In lighter news, My friend came back from working in another Country. He's a dev ops guy so he knows his IT stuff for sure. Kicks my butt in skills and makes probably double what I make since he's in private industry. I had a choice and decided to go with security and less hrs a week so I chose to do that instead. Quality of life in lieu of the super-duper buku-bucks.
Gym was good today. More arms and shoulder work once again. I'm finally starting to see a little something-something on my arms and shoulders. I'm sorta liking the results. I should. Had many many months of sore muscles aching so many many days. It better be paying off a little. Instead of having Sponge Bob arms and shoulders. I've improved a bit. Now I have arms and shoulders like Sponge Bob's older brother. 😁
I had extra energy today since I had a rest day from the gym on Sunday. Felt much better when I get an extra day of rest. No rest for the rest of this week though. Gonna hit CrossFit classes till Sat and Sunday will be my first rest day. I may take a break on Friday maybe. Keep it a 5 days this week. We'll see. Gym has been such a blessing keeping me calm, relaxed, and overall happy. I know if I wasn't hitting gym class, I wouldn't be as happy. Been reading a few posts and there are a lot of very unhappy, sad, and depressed peeps on here. I feel bad for them. I was there too. And it doesn't matter if they are in a relationship or not. Strange reading about it actually. Sad for being alone and feeling trapped, sad, and frustrated when living with someone.
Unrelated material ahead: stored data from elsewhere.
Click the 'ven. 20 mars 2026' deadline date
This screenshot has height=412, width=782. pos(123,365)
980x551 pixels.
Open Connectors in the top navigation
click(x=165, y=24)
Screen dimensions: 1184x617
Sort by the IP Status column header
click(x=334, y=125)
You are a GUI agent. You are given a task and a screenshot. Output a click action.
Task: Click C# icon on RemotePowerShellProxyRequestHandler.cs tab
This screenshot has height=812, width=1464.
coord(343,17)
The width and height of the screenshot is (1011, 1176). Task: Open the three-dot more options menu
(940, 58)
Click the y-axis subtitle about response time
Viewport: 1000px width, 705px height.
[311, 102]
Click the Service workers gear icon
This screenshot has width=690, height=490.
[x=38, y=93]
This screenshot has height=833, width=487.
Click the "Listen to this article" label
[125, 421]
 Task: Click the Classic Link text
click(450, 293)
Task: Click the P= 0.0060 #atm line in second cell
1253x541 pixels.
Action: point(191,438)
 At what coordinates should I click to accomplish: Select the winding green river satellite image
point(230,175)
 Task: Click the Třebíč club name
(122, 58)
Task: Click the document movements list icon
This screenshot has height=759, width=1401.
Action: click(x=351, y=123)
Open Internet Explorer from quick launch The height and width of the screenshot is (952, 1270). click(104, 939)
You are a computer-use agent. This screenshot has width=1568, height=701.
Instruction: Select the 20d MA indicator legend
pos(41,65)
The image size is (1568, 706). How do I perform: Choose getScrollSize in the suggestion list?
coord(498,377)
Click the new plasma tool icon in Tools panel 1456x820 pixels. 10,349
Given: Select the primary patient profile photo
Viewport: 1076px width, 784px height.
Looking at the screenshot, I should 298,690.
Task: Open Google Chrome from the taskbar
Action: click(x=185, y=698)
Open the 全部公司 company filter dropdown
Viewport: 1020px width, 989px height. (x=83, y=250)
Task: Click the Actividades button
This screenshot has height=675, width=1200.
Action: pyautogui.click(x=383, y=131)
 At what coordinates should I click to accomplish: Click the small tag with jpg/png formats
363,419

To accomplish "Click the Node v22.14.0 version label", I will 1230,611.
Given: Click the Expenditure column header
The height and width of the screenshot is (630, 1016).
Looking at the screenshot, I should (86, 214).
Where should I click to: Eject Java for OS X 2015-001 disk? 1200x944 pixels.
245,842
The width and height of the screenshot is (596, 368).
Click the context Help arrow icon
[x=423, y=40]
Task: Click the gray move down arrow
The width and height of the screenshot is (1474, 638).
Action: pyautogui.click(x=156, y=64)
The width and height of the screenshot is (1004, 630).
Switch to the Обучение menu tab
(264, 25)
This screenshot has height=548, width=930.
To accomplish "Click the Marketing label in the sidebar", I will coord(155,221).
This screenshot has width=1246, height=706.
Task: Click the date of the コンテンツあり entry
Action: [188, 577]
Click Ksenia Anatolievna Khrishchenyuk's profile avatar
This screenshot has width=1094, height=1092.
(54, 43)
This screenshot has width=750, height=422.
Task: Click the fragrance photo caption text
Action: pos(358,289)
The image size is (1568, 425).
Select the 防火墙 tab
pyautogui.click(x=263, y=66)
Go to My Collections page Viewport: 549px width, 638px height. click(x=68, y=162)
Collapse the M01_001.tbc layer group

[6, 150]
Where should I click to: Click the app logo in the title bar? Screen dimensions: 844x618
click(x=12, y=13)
I now know life is a miracle. People feeling worthless and suicidal. I guess I shouldn't talk. Felt like that in the past too. But imagine this. The chances of you being born as "you" are millions to one!! Mom's egg? Ok, yeah that's not too bad as far as odds. Once a month another new egg comes out. You happen to be the right egg to be here on earth now. But as far as Dad's tadpole? There are millions I think and for you to be you was a million to one shot. So here you are. Bored, depressed, sad, and maybe hurting? But look at the odds that you already beat. That tadpole was in a pool of a million tadpoles and you already won the lotto by being born. Don't take it for granted and be thankful that just being born that you beat the odds. Go make something of your life.
I myself don't know where I'm headed in life. I could drop dead tomorrow too but I know this much. I will go down swinging because I know I've been given a chance to make an impact in life. Not gonna waste it.